A member of each team (which consists of three players each) joins the host at the central podium, where they have three coloured buttons (red, blue & yellow) each. A card is randomly selected from the host, which represents the note which is set to be revealed. Three words attached to that number are provided which could represent the next word in a given tune. The contestant who is the quickest to select the correct word after hearing the start of this tune is given the note represented by that selected card. If neither contestant is able to select the correct word, the note goes in as a blank and two new players are brought up to play for two keynotes (and so on).

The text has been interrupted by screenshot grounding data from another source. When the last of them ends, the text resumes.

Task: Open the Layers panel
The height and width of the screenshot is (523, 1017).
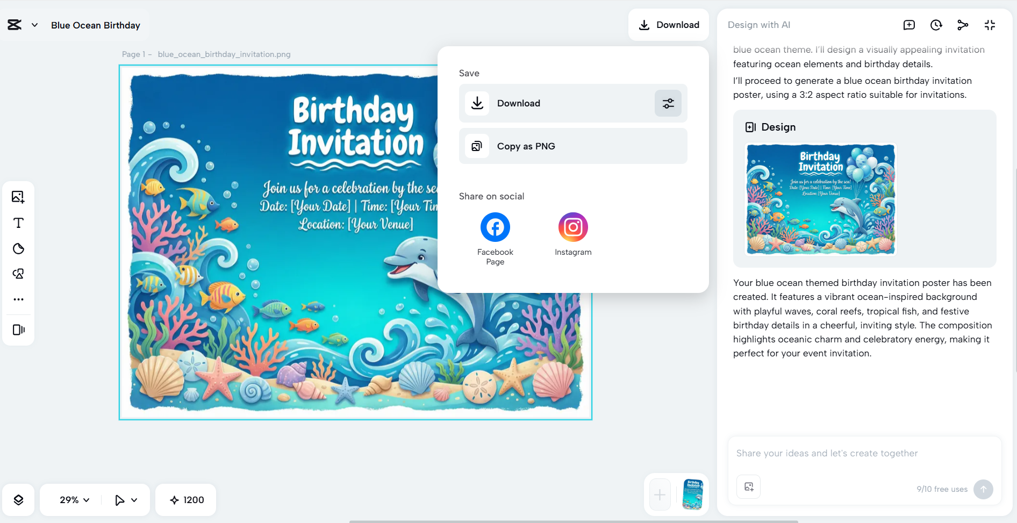Action: [18, 499]
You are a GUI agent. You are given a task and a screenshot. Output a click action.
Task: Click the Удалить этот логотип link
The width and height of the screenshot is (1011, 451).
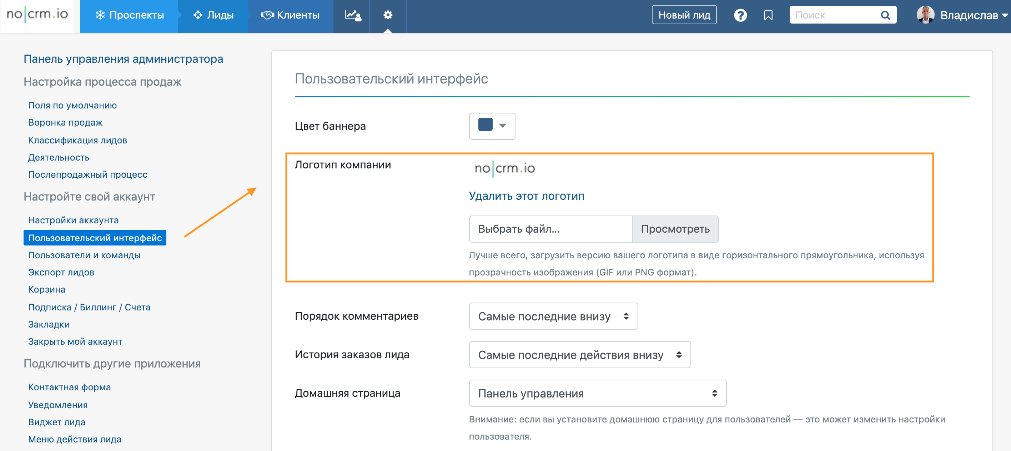point(526,196)
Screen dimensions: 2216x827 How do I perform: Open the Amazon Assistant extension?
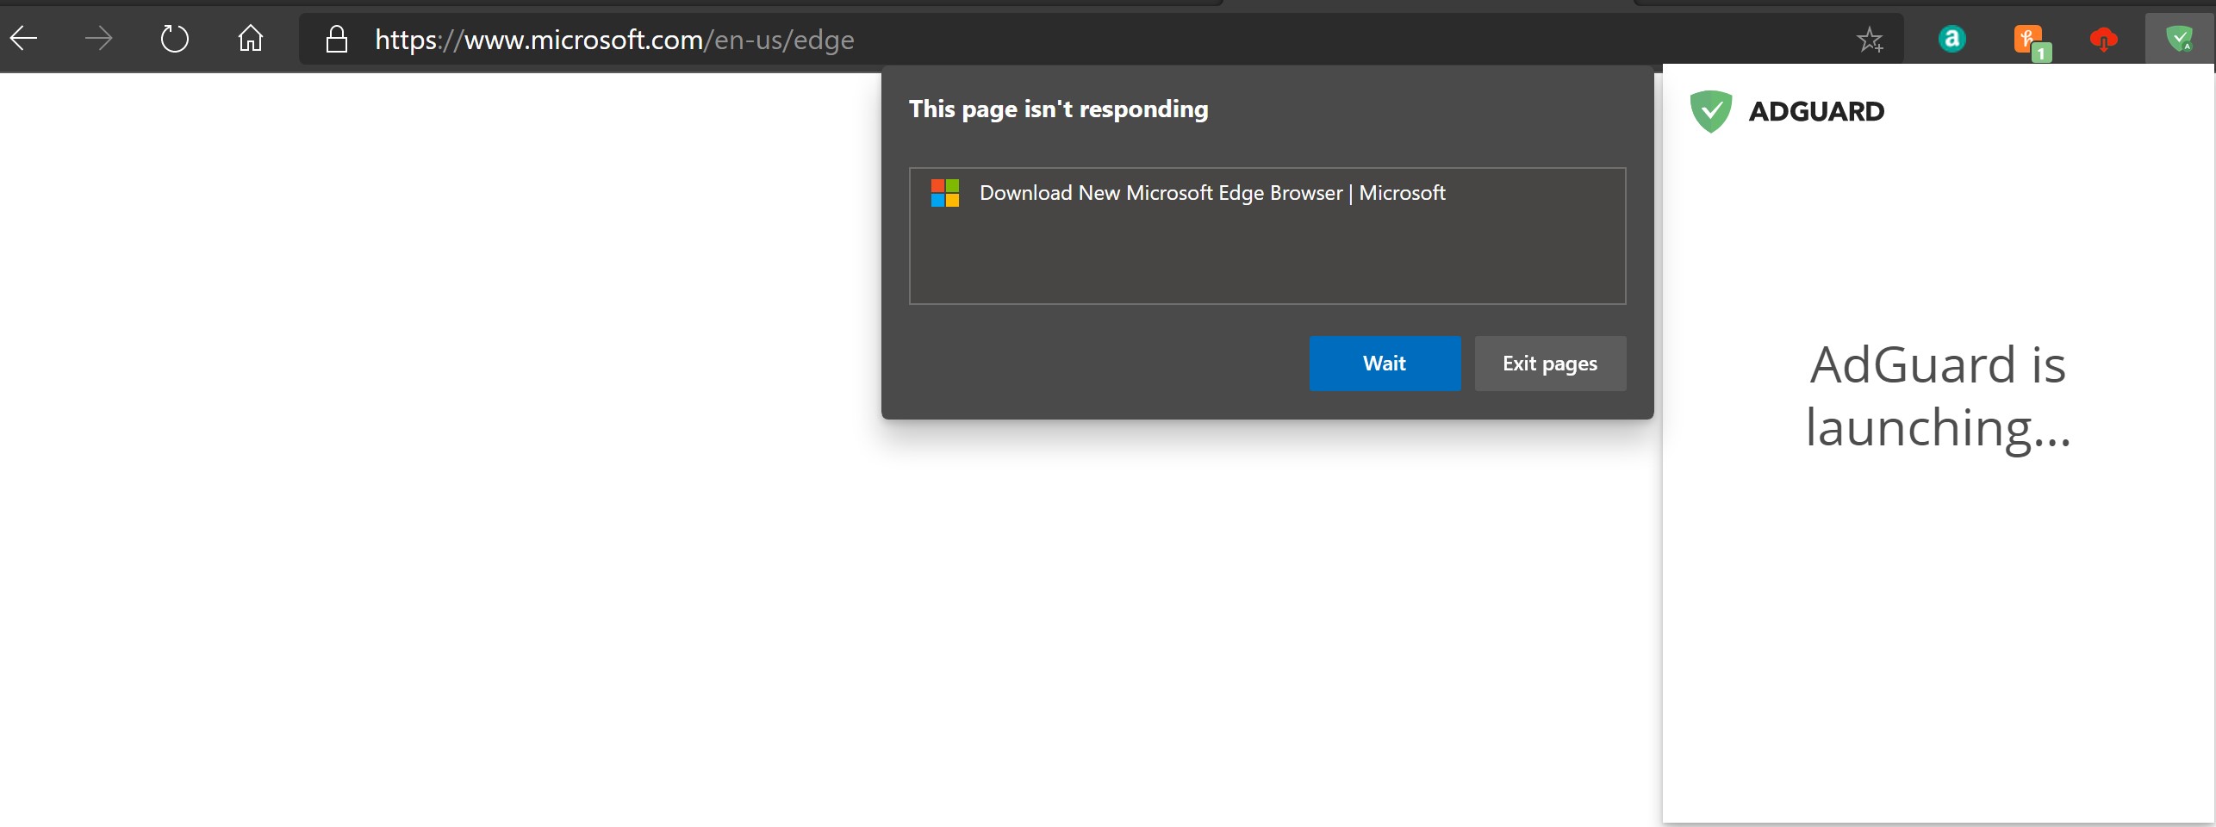click(1952, 39)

The team that the winning representative came from then has the opportunity to guess the main tune by listening to the already-revealed notes and following the rhythm of the bouncing ball. If the team can correctly name that tune, they win the round and receive a cash prize which doubles for each round. If not, the round continues, rotating through the various members of both teams. If neither of the teams can work out the song before all nine notes are revealed - then the prize for that round is lost and the players go on to the next round.

The cash values for correctly identifying the song in the first three rounds are $300 in round 1, $600 in round 2, and $1,200 in round 3, with a maximum possible total of $2,100. The team with the most money at the end of the game wins the game, keeps their cash, and goes on to play for prizes worth double their main game cash winnings.

===Bonus round===
The winning team attempts to win double their cash winnings in prizes from the first three rounds. The team must attempt to uncover the nine notes of the final tune over the course of 30 seconds, by using a buzzer to stop a random flashing light in order to choose a note, and then picking the correct next word, as in the first three rounds. However, the final tune is only played once, at the end of the 30 seconds. If any of the questions representing the notes are not answered correctly within the time limit, they will not be revealed in the playing of the final tune. If the team can correctly identify the final tune, they win double the money in prizes.

Champions can stay on the program for up to five shows, and if they succeed in surviving those five shows, they also win a holiday. The maximum possible winnings in total is therefore $4,200 per show, and a team retires after 5 shows with a maximum amount of $21,000 plus the holiday.

==See also==
- Binnie Time - A musical quiz which aired 1958-1959 on the Nine station in Melbourne.